Bene hanno fatto l3 attivist3 a prendersi tutto lo spazio mediatico possibile, perché questo era l’obiettivo della protesta, anche se spesso tendiamo a dimenticarcene ritenendo che il valore di un’azione politica si calcoli in base all’approvazione che questa riceve, confondendo protesta e propaganda.
Bene ha fatto anche il direttore Lagioia a legittimarla questa protesta, dimostrando di avere un’idea di democrazia meno annacquata di quella dietro cui si barricano i partiti del potere, come il sindaco PD di Torino Lo Russo che ha preso immediatamente le difese della ministra. Se qualcosa si può recriminare al direttore del Salone, questa dovrebbe essere la scelta di invitare una ministra in carica a presentare il proprio libro.
Sullo sfondo della protesta femminista si svolge infatti un Salone del libro finalmente “conquistato” da quella destra che da sempre soffre di un forte complesso d’inferiorità, ossessionata da un’egemonia culturale fino a oggi in mano alla sinistra. La parte tragicomica di tutto ciò è che la sinistra questa egemonia l’ha persa da tempo, e anzi da anni non sembra fare più nemmeno molta resistenza. Se la destra ci ha messo così tanto a imporsi lo si deve sostanzialmente alla pochezza della cultura che porta come bandiera.
Giunta finalmente al potere e quasi priva di avversari, oggi la destra sceglie comunque di accanirsi contro i feticci di quell’intellettualismo, come dimostra l’attuale stravolgimento del palinsesto Rai. Una serie di mosse che però, più che riaffermarne il potere, sembrano quasi esporre le fragilità di un partito che ostenta sicurezza per nascondere le proprie mancanze.

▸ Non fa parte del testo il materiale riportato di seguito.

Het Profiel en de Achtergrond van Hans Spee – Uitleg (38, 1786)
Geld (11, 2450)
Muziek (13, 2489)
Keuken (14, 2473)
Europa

Dopo la protesta 29 persone sono state denunciate, l’ipotesi di reato è violenza privata. Se fosse confermato, ci troveremmo davanti a un precedente preoccupante, dove un cittadino rischia 4 anni di carcere per aver contestato un esponente del governo. In particolare una ministra che da sempre si scaglia contro la libertà di scelta, dichiarando che l’obiezione di coscienza non rappresenta un ostacolo alle interruzioni volontarie di gravidanza, nonostante la media di medici obiettori negli ospedali superi il 60% con 30 strutture dove si registra il 100%.
Quando un’altissima carica dello Stato fa queste affermazioni, non siamo nemmeno più autorizzati a fischiare?